Among the Argentine revisionist historians, Fermín Chávez is one of the more sincere and prolific. Chávez at least openly admits he is of the revisionist school considered by him to have been consolidated around 1930 but begun much earlier. As a revisionist he divides the rulers of Argentina into those emphasizing ends and those emphasizing means. The nationalism of Alvear (1815), of Rivadavia (1825), of Pueyrredón (1819), and of Roca (1880s) emphasized ends. That of Rosas emphasized means. But it has always been difficult to form an Argentine nationalism, since Argentines are heterogeneous. People came to the country before the nation developed and so have always had a colonial mentality which has to be “decolonized.” This book is to help in that process, by proving that a great native culture was developed in the Rosas era. But Chávez certainly does not prove it.
The artists he mentions were mostly foreigners, mainly Italian, French, German, Swiss, and English. Of the artistic forms lithography was the most important, and here he emphasizes Bade, a Swiss, as do most Argentine historians. It appears also that most editors of periodicals were foreigners. Many writers in the early Rosas period later turned against him, having at first supported his regime. The same thing happened in the first Perón regime. Chávez emphasizes this, but is this so unnatural, even in other Latin countries?

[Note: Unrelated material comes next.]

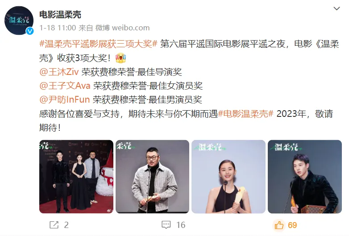Click the comment count number 16
This screenshot has width=349, height=236.
[x=181, y=225]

A list of textbooks, published annually (1829-1852), might well have been omitted instead of being used as proof of cultural growth. During some years there are none and in several there is only one. In the early years there are several written by later Unitarian exiles. The list of periodicals, especially newspapers, appears impressive at first glance, until one notes that most of them lasted a very short time, many only a few issues. Dr. Ernesto Celesia, the noted Rosas scholar, once showed this reviewer a list of newspapers of the period which indicated that the number declined rapidly. Again most of the editors were foreigners, and so was the most important historian, Pedro de Angelis, to whom Chávez gives much emphasis.

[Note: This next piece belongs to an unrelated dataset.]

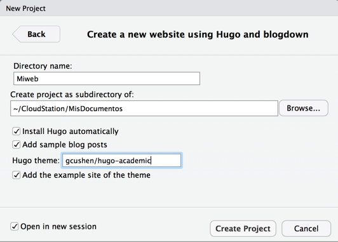The height and width of the screenshot is (242, 338).
Task: Untick the Open in new session checkbox
Action: coord(15,227)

Almost all the music of the Rosas era dealt with Rosas and Manuelita or was dedicated to them. Even federalist and montonero minuets were composed. Rut here more natives (than foreigners) were composers, and even Alberdi was the composer of a Valsa.
Chávez believes there was nothing wrong with demanding complete and absolute loyalty from the professors and students of the University of Buenos Aires to the federalist cause, saying that it did not interfere with freedom of instruction. He says that after all many later anti-Rosistas graduated in this period. But should that be used against them or in favor of Rosas?
Maybe it is time to heed the words of one of Argentina’s great modern publicists, Ricardo Sáenz Hayes, when he states: “Lo que nos hace falta es una historia inédita, sin resabios perturbadores, sin ilusiones que fomentan el prejuicio de ser más grandes, más poderosos, más opulentos, más gloriosos de lo que somos o son los demás.” (La Prensa, September 21, 1963).